See, every single goddamn attack adds a different number to the Revenge Value. Some add fractions. Some don't add any. Some add them in parts, meaning the enemy may not have their Revenge Attack triggered if you stop your combo early to avoid it. Don't get me wrong; once you know this system exists, it's still entirely reasonable to Trial and Error this shit out, but if you don't? Committing to long combos feels like fucking gambling, and even as someone who likes gambling, the house eventually wins in the end. I've gotten several different people to play KH2 blind, and as anecdotal as this may be, I don't think I've seen a single one of them naturally fall into a non-defensive playstyle; this includes a couple of "character action" fiends who've 100%ed every Hideki Kamiya game I could think of. I've shilled NEO: The World Ends With You on this site before and I'll probably do it again, but NEO elegantly solves this issue by just having yellow and red flashes of light when the Revenge Value is nearing/at its limit.
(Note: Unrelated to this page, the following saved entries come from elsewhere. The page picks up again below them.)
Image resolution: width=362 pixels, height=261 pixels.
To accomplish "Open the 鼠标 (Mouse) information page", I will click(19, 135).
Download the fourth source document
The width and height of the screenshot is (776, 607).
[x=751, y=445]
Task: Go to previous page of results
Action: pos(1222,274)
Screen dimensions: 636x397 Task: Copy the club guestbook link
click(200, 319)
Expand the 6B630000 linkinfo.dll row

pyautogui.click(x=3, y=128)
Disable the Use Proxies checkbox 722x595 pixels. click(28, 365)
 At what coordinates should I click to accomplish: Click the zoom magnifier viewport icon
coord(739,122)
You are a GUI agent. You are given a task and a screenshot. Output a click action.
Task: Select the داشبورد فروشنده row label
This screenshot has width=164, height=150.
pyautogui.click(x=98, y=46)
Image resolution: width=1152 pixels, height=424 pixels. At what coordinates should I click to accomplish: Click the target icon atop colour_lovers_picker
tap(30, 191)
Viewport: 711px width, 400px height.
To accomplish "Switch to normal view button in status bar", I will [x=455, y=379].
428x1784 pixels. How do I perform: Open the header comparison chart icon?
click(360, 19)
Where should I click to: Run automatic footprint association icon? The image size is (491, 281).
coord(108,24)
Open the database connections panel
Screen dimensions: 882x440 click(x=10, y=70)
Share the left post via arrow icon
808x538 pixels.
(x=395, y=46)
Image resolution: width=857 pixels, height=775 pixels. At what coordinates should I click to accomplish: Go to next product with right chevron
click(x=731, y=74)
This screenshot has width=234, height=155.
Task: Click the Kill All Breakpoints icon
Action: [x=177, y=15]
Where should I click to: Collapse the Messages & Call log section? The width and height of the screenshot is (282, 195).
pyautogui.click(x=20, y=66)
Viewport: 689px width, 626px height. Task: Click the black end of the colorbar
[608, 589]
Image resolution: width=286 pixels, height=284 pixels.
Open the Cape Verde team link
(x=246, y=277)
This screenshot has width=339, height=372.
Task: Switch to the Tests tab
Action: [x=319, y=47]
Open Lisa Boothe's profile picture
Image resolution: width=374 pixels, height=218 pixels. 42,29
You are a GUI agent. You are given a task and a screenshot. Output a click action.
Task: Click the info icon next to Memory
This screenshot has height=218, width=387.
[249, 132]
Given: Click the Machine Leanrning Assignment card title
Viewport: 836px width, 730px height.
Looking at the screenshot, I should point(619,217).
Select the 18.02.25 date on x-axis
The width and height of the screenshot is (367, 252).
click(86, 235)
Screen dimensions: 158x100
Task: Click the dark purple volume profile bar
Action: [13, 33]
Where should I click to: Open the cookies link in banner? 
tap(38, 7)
As per usual, I don't really have an ending to this post. It's more just a long-winded rant, something to entertain people with some musings and/or weird trivia. If anyone reading this is debating on taking up the Kingdom Hearts series, don't let this article dissuade you; I do still love these games, especially Kingdom Hearts 2. If anything, you'll probably enjoy KH2 a bit more having known about this dumb shit in advance. I guess if there's anything akin to a "final thought" to end this on, it's that if you're an aspiring gamedev trying to figure out why your players are all playing like morons, it might be a problem with the converyance of information more than the balance of raw mechanics. Like, you know the pistol in Half Life 2 everyone jokes about being shit because it sounds like throwing a rock at the wall? Try using it sometime with the sound turned off. That thing's a workhorse, but it feels like it's way worse than it is just because the sound is underwhelming. Even something as small as that can completely change the way someone approaches a game.

Also, difficulty settings are bullshit. Don't be a coward, just have no setting at all. Me and every other choice-poisoned idiot who can't figure out which difficulty is the "intended" one will thank you.